● **THE PROBLEM**
Write the full listing out again, keeping every line exactly as it is.
◇ ◇ ◇ ◇ ◇ ◇ ◇
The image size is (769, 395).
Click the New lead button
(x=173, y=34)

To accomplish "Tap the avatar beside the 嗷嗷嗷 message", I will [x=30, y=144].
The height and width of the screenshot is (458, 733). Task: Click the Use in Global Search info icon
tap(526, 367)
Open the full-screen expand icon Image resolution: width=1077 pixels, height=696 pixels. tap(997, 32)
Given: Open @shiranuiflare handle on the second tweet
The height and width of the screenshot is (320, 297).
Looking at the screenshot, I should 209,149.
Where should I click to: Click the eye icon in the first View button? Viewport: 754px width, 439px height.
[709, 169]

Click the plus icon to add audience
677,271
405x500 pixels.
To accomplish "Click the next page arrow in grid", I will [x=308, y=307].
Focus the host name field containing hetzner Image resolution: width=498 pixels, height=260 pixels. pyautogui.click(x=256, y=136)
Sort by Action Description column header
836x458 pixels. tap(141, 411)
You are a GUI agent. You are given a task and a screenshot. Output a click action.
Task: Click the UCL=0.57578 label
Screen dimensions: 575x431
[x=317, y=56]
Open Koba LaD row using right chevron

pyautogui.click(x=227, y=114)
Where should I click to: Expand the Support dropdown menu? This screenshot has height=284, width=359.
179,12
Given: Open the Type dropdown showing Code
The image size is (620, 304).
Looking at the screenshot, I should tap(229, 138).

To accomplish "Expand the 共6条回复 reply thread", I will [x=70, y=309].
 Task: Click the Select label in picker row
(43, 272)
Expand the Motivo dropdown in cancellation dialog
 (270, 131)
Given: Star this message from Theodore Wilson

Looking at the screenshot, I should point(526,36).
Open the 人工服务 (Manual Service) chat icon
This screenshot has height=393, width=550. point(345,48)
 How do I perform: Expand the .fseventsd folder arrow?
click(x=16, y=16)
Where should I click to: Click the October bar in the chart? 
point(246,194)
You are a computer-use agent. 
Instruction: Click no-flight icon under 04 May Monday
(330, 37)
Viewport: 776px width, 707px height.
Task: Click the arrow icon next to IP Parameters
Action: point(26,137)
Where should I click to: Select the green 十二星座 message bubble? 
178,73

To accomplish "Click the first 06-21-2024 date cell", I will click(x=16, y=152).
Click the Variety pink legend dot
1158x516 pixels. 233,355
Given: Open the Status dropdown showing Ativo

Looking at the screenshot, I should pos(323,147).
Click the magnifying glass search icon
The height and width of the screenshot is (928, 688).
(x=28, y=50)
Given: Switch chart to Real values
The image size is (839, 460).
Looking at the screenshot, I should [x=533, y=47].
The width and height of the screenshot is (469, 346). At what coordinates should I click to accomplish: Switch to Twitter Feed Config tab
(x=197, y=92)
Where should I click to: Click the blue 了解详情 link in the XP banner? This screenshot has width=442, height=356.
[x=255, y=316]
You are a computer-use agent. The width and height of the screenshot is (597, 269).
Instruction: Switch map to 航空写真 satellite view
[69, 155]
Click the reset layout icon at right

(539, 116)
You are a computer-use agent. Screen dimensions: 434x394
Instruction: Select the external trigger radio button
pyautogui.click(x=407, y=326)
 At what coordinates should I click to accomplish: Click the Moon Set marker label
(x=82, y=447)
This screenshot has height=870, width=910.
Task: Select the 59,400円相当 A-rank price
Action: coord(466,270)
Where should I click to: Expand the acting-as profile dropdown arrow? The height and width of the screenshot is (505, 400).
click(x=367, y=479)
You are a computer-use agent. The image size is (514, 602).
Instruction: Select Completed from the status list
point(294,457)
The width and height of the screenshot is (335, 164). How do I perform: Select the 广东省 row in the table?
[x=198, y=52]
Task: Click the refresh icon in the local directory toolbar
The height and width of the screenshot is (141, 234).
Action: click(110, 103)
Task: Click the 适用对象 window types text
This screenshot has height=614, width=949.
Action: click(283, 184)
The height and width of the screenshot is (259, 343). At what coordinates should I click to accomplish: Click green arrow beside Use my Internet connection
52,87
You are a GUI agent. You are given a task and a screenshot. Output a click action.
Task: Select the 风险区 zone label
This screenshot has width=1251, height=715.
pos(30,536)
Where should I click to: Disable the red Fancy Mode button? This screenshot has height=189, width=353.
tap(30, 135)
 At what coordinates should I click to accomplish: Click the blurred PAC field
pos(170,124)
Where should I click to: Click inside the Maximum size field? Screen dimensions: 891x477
◇ ◇ ◇ ◇ ◇ ◇ ◇
● **ANSWER FOR THIS EXERCISE**
The image size is (769, 395).
Click the New lead button
(x=173, y=34)

To accomplish "Tap the avatar beside the 嗷嗷嗷 message", I will [x=30, y=144].
The height and width of the screenshot is (458, 733). Task: Click the Use in Global Search info icon
tap(526, 367)
Open the full-screen expand icon Image resolution: width=1077 pixels, height=696 pixels. tap(997, 32)
Given: Open @shiranuiflare handle on the second tweet
The height and width of the screenshot is (320, 297).
Looking at the screenshot, I should 209,149.
Where should I click to: Click the eye icon in the first View button? Viewport: 754px width, 439px height.
[709, 169]

Click the plus icon to add audience
677,271
405x500 pixels.
To accomplish "Click the next page arrow in grid", I will [x=308, y=307].
Focus the host name field containing hetzner Image resolution: width=498 pixels, height=260 pixels. pyautogui.click(x=256, y=136)
Sort by Action Description column header
836x458 pixels. tap(141, 411)
You are a GUI agent. You are given a task and a screenshot. Output a click action.
Task: Click the UCL=0.57578 label
Screen dimensions: 575x431
[x=317, y=56]
Open Koba LaD row using right chevron

pyautogui.click(x=227, y=114)
Where should I click to: Expand the Support dropdown menu? This screenshot has height=284, width=359.
179,12
Given: Open the Type dropdown showing Code
The image size is (620, 304).
Looking at the screenshot, I should tap(229, 138).

To accomplish "Expand the 共6条回复 reply thread", I will [x=70, y=309].
 Task: Click the Select label in picker row
(43, 272)
Expand the Motivo dropdown in cancellation dialog
 (270, 131)
Given: Star this message from Theodore Wilson

Looking at the screenshot, I should point(526,36).
Open the 人工服务 (Manual Service) chat icon
This screenshot has height=393, width=550. point(345,48)
 How do I perform: Expand the .fseventsd folder arrow?
click(x=16, y=16)
Where should I click to: Click the October bar in the chart? 
point(246,194)
You are a computer-use agent. 
Instruction: Click no-flight icon under 04 May Monday
(330, 37)
Viewport: 776px width, 707px height.
Task: Click the arrow icon next to IP Parameters
Action: point(26,137)
Where should I click to: Select the green 十二星座 message bubble? 
178,73

To accomplish "Click the first 06-21-2024 date cell", I will click(x=16, y=152).
Click the Variety pink legend dot
1158x516 pixels. 233,355
Given: Open the Status dropdown showing Ativo

Looking at the screenshot, I should pos(323,147).
Click the magnifying glass search icon
The height and width of the screenshot is (928, 688).
(x=28, y=50)
Given: Switch chart to Real values
The image size is (839, 460).
Looking at the screenshot, I should [x=533, y=47].
The width and height of the screenshot is (469, 346). At what coordinates should I click to accomplish: Switch to Twitter Feed Config tab
(x=197, y=92)
Where should I click to: Click the blue 了解详情 link in the XP banner? This screenshot has width=442, height=356.
[x=255, y=316]
You are a computer-use agent. The width and height of the screenshot is (597, 269).
Instruction: Switch map to 航空写真 satellite view
[69, 155]
Click the reset layout icon at right

(539, 116)
You are a computer-use agent. Screen dimensions: 434x394
Instruction: Select the external trigger radio button
pyautogui.click(x=407, y=326)
 At what coordinates should I click to accomplish: Click the Moon Set marker label
(x=82, y=447)
This screenshot has height=870, width=910.
Task: Select the 59,400円相当 A-rank price
Action: coord(466,270)
Where should I click to: Expand the acting-as profile dropdown arrow? The height and width of the screenshot is (505, 400).
click(x=367, y=479)
You are a computer-use agent. The image size is (514, 602).
Instruction: Select Completed from the status list
point(294,457)
The width and height of the screenshot is (335, 164). How do I perform: Select the 广东省 row in the table?
[x=198, y=52]
Task: Click the refresh icon in the local directory toolbar
The height and width of the screenshot is (141, 234).
Action: click(110, 103)
Task: Click the 适用对象 window types text
This screenshot has height=614, width=949.
Action: click(283, 184)
The height and width of the screenshot is (259, 343). At what coordinates should I click to accomplish: Click green arrow beside Use my Internet connection
52,87
You are a GUI agent. You are given a task and a screenshot. Output a click action.
Task: Select the 风险区 zone label
This screenshot has width=1251, height=715.
pos(30,536)
Where should I click to: Disable the red Fancy Mode button? This screenshot has height=189, width=353.
tap(30, 135)
 At what coordinates should I click to accomplish: Click the blurred PAC field
pos(170,124)
Where should I click to: Click inside the Maximum size field? Screen dimensions: 891x477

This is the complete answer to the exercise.